Losing her job just a few weeks into the first national lockdown, this woman reached out to a community group in a bid to save her wellbeing during Covid-19.

Taylor Timinsky says she felt isolated after losing her job at the start of the pandemic, she tells us how joining Sustainable Merton helped her cope with lockdown.

Sustainable Merton is an environmental charity with the purpose of helping people make changes that positively impact the environment.

It has recently received more than £36,000 of funding from The National Lottery Community Fund, the largest funder of community activity in the UK.

Originally from the United States, Taylor joined the group back in June 2020 with the hopes to meet new people.

“I had actually started therapy a couple of months before the pandemic hit due to anxiety," she said.

"The isolation of lockdown, being away from my friends and family in the United States where there is an 6 to 8-hour time difference, I really felt my mental health deteriorated even further.

“I didn’t have a job anymore, I was stuck in the house and was really going stir crazy, and that’s when I found Sustainable Merton and I began volunteering with the Phipps Bridge Community Garden team.”

Your Local Guardian: Taylor Taylor

Based in Merton, the group has more than 170 Community Champions who volunteer at the two community growing spaces, Phipps Bridge Community Garden and Mitcham Community Orchard and Gardens.

Taylor is now a regular volunteer at the allotment and helps out every week.

“Peas were the first thing I planted, and it was great to see them emerge from their little seedlings and grow," she said.

"I suppose you can look at this as symbolic of my own mental health journey since joining Sustainable Merton.

"It has given me a real confidence boost to grow something from a seed.

"It’s magical seeing something that you’ve planted in the earth and looked after grow and produce food that I not only ate but also donated to the community fridge.”

Research conducted by The National Lottery Community Fund revealed that 83% of people in London say that they will change their behaviour as a result of the pandemic, and 47% agree that the pandemic will have a positive impact on the environment.

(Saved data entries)
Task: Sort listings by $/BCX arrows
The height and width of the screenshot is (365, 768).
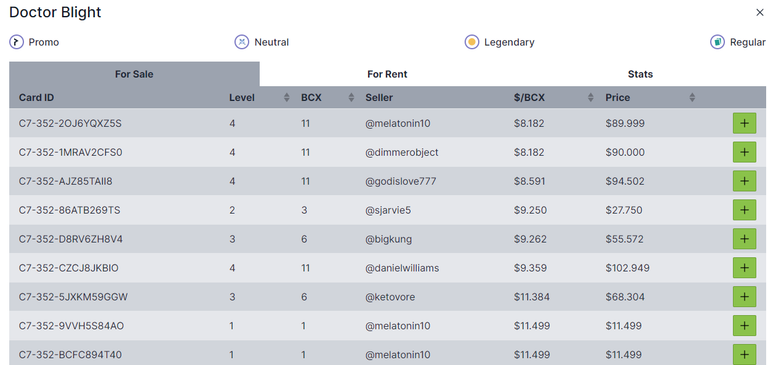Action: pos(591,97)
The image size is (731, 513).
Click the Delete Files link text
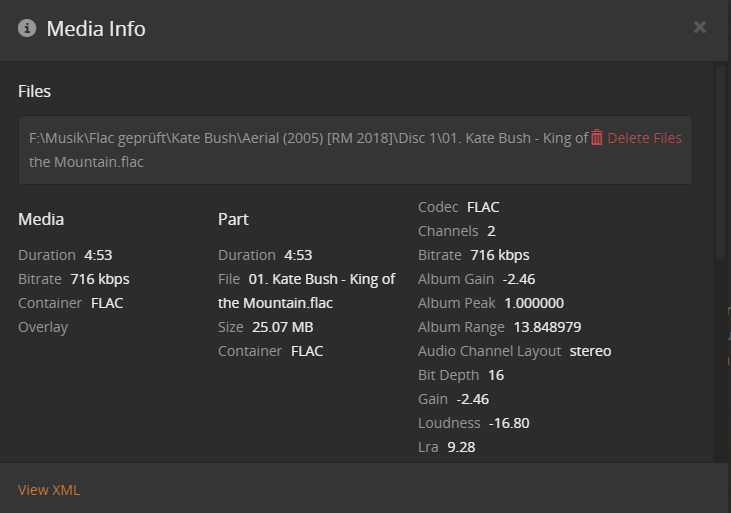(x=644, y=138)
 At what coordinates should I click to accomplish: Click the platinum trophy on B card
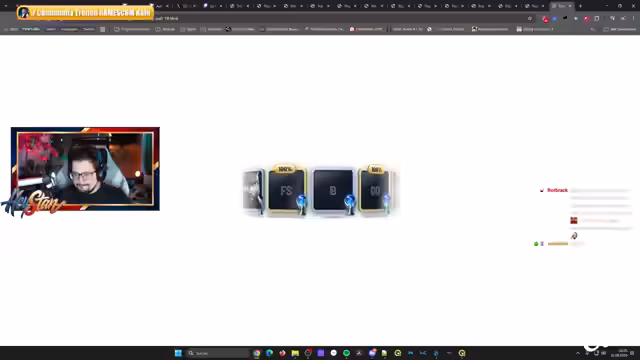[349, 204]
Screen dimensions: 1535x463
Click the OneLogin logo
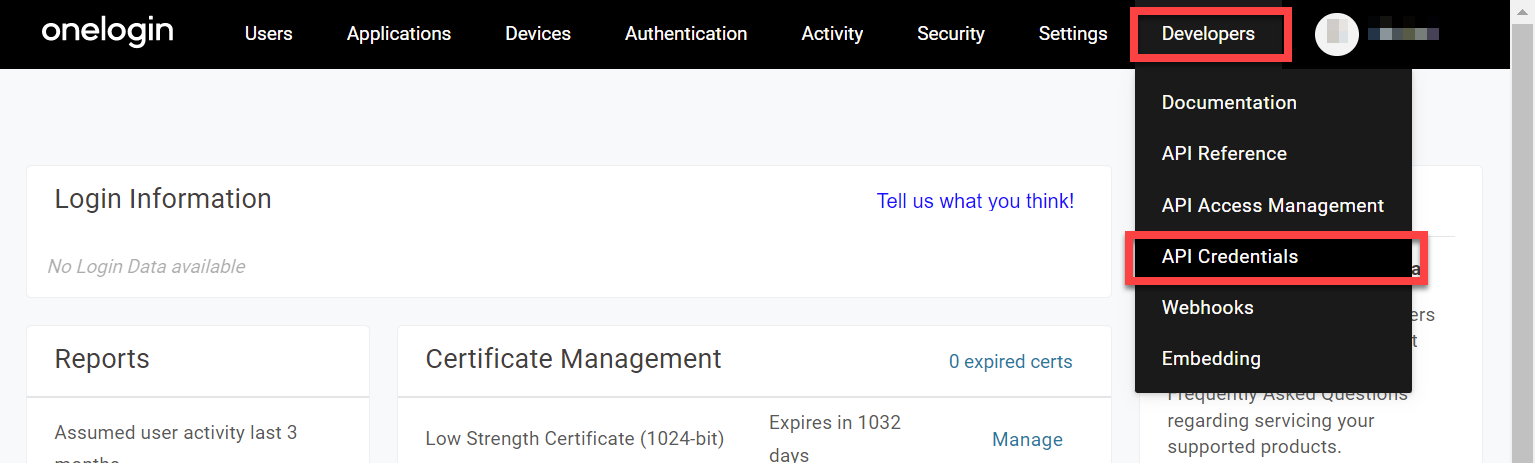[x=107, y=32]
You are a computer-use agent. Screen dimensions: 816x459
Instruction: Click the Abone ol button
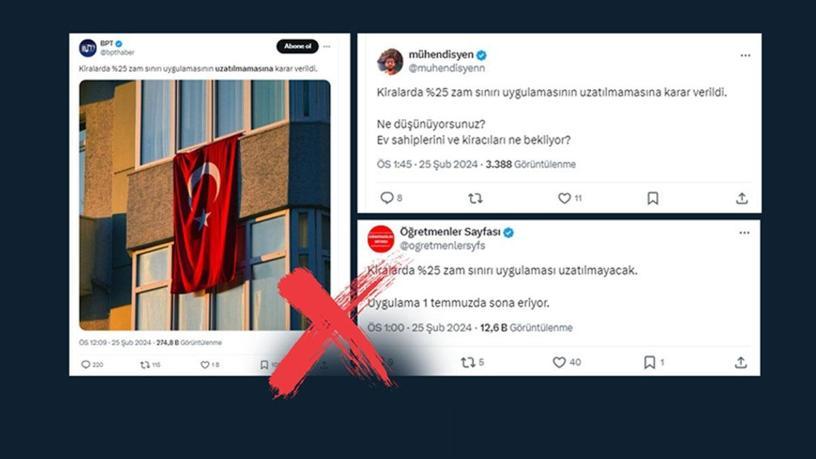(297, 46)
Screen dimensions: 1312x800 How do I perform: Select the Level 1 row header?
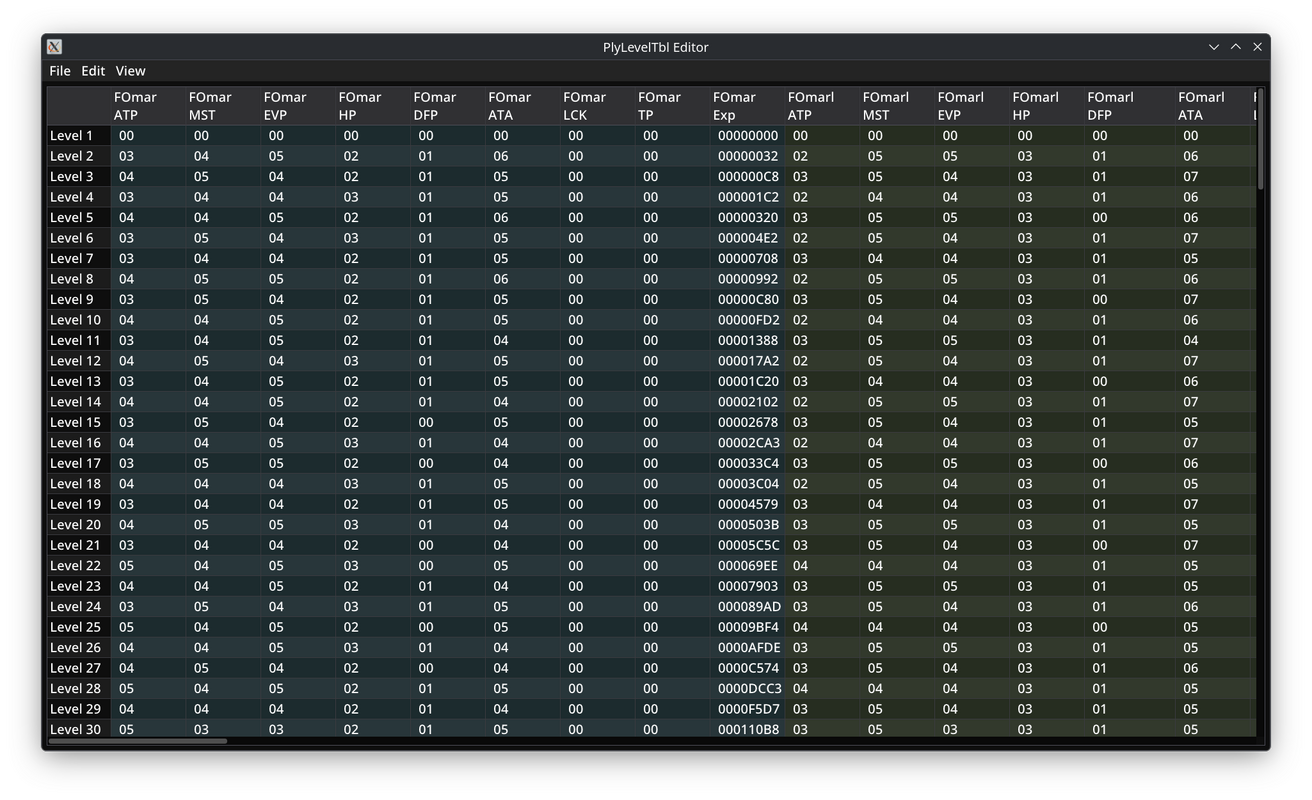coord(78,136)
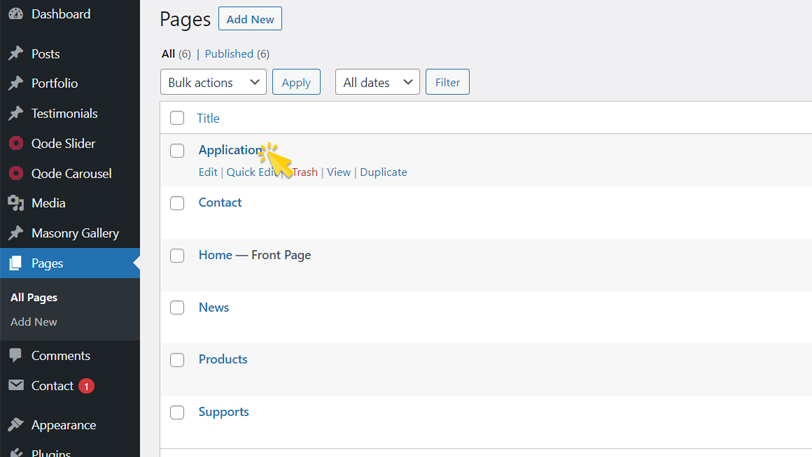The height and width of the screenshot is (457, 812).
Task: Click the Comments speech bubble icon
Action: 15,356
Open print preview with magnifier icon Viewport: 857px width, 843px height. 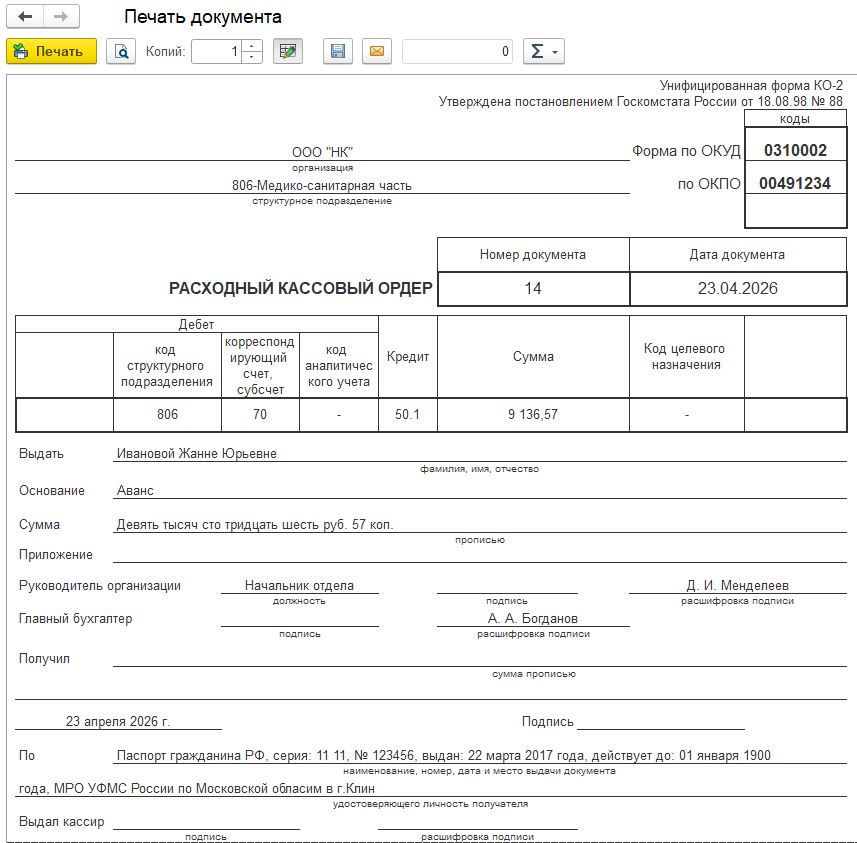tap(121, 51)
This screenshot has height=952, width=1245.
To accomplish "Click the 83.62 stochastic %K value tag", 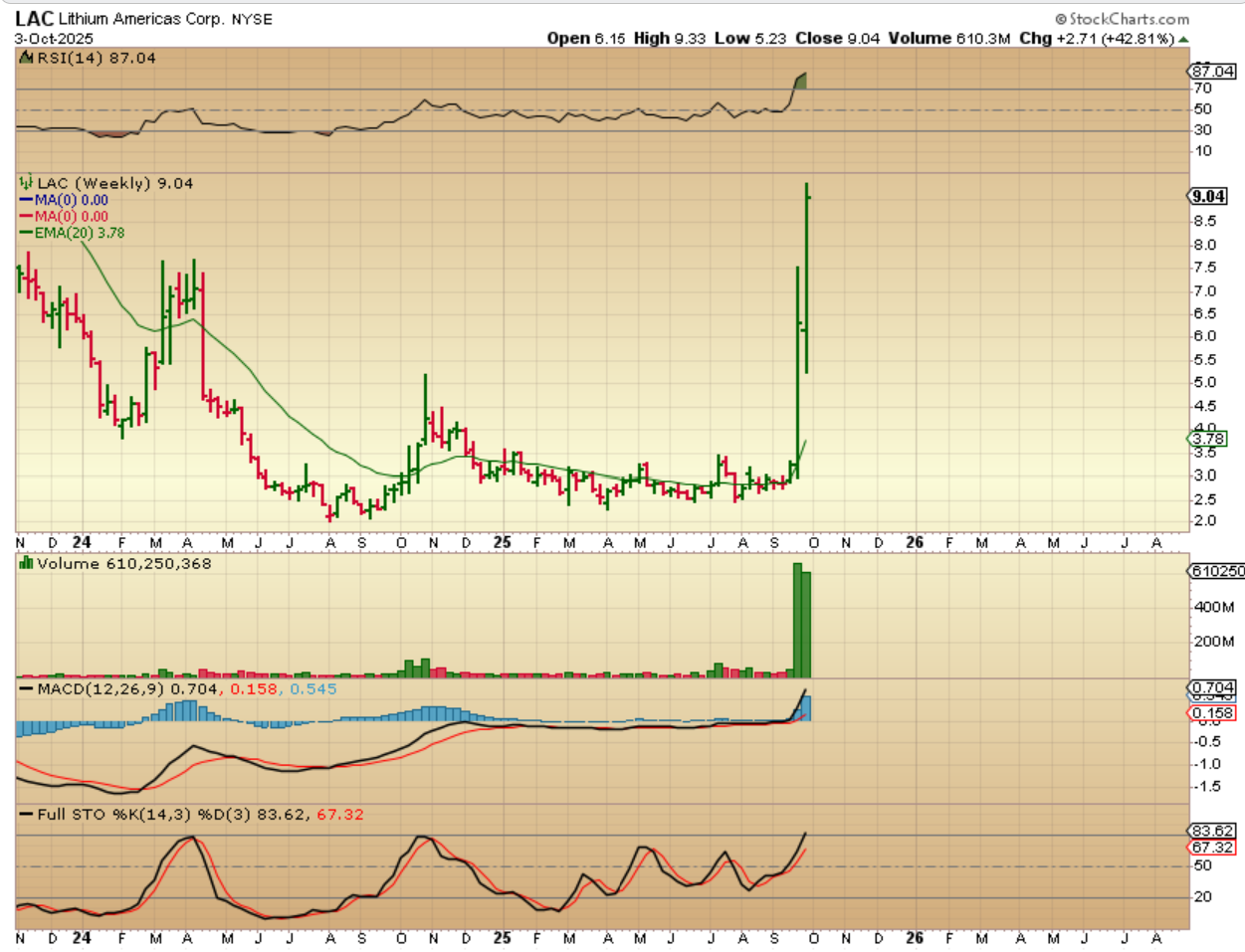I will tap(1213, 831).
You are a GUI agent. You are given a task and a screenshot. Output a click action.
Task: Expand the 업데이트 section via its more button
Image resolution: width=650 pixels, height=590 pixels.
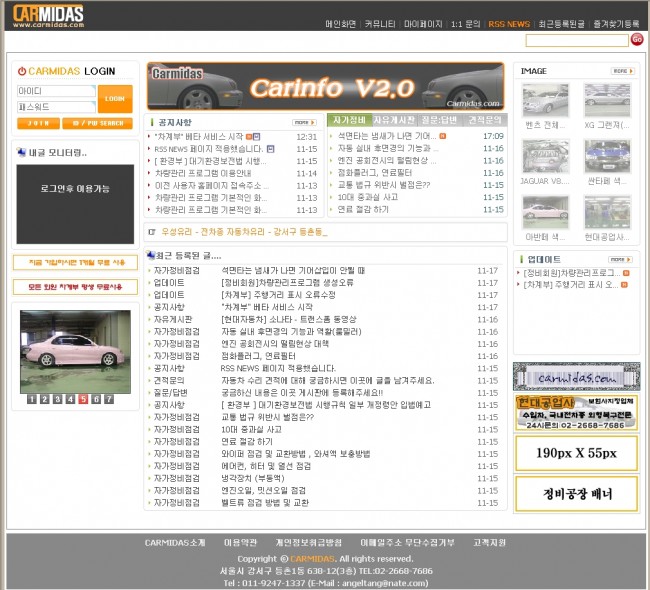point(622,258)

WORK REQUIRED>
Copy everything in the article about Sustainable Merton from "It has recently" down to "meet new people.". Rely only on the article about Sustainable Merton.

TASK RESULT>
It has recently received more than £36,000 of funding from The National Lottery Community Fund, the largest funder of community activity in the UK.

Originally from the United States, Taylor joined the group back in June 2020 with the hopes to meet new people.